# WORK INSTRUCTION
Within the material below, locate the line with "[Slide left] (131, 7)" and the line with "No (1131, 892)", then return those two lines and all lines between them, exactly as written.

# EXERCISE MATERIAL
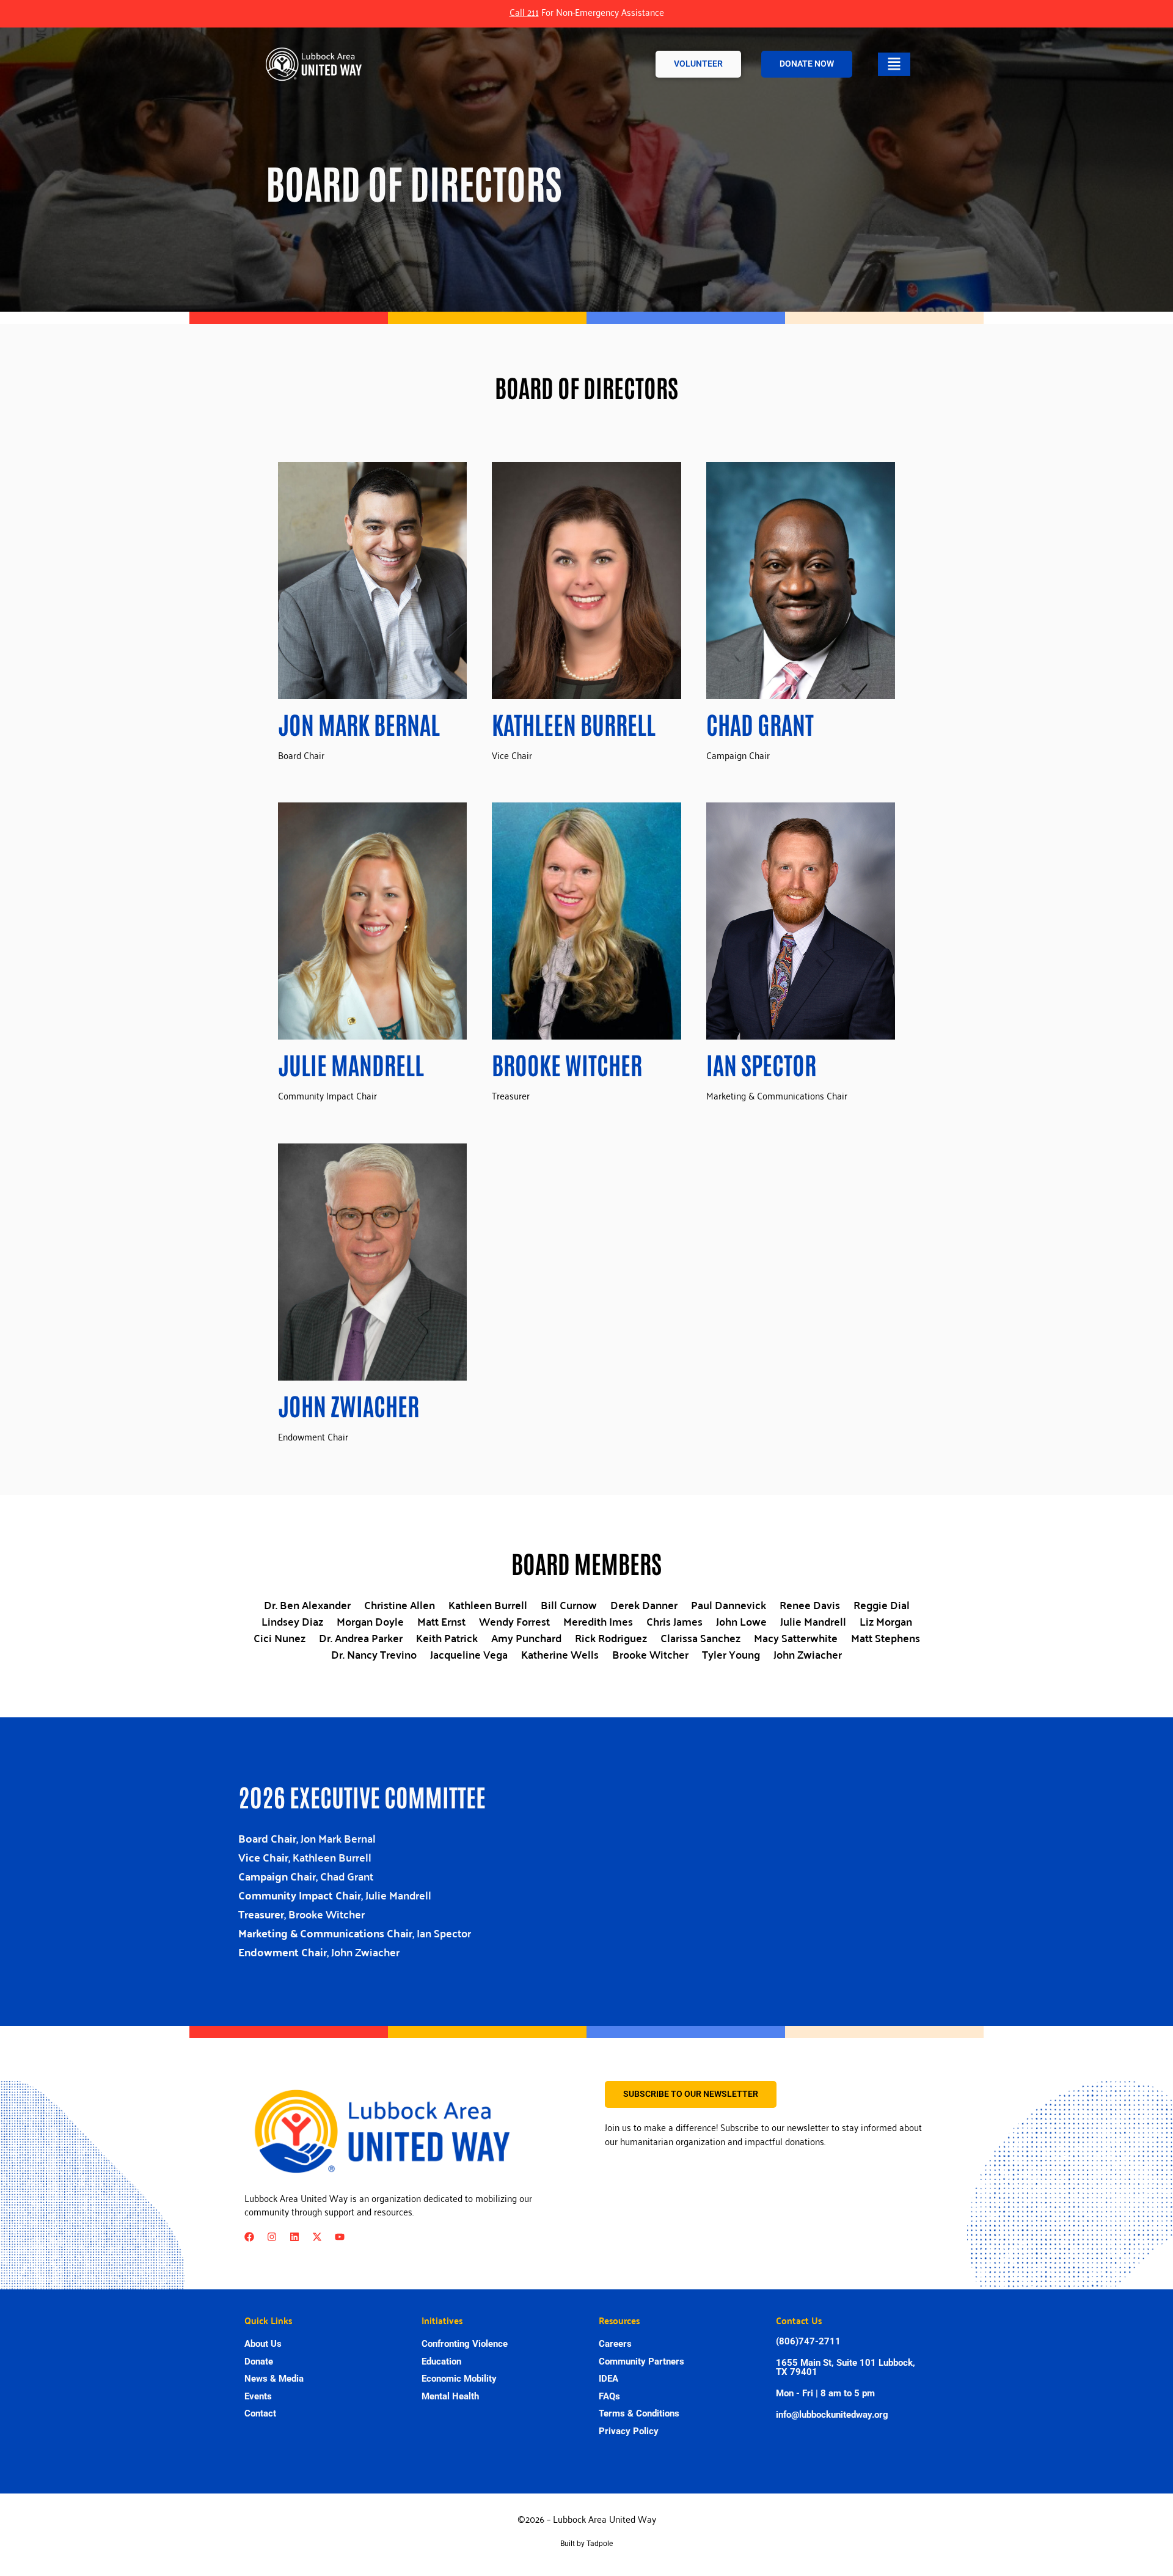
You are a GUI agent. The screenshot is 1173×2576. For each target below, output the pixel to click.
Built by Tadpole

...

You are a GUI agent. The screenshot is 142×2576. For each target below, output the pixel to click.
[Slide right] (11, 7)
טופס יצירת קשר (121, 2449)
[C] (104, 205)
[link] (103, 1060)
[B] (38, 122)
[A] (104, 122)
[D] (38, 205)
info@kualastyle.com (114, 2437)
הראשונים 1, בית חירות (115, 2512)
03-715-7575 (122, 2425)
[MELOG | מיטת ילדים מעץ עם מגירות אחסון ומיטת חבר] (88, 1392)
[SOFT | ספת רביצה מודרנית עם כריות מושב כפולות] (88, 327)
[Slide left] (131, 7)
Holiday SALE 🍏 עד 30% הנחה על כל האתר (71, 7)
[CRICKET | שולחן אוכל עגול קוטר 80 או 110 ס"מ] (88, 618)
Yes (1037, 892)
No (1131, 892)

# ANSWER
[Slide left] (131, 7)
Holiday SALE 🍏 עד 30% הנחה על כל האתר (71, 7)
[CRICKET | שולחן אוכל עגול קוטר 80 או 110 ס"מ] (88, 618)
Yes (1037, 892)
No (1131, 892)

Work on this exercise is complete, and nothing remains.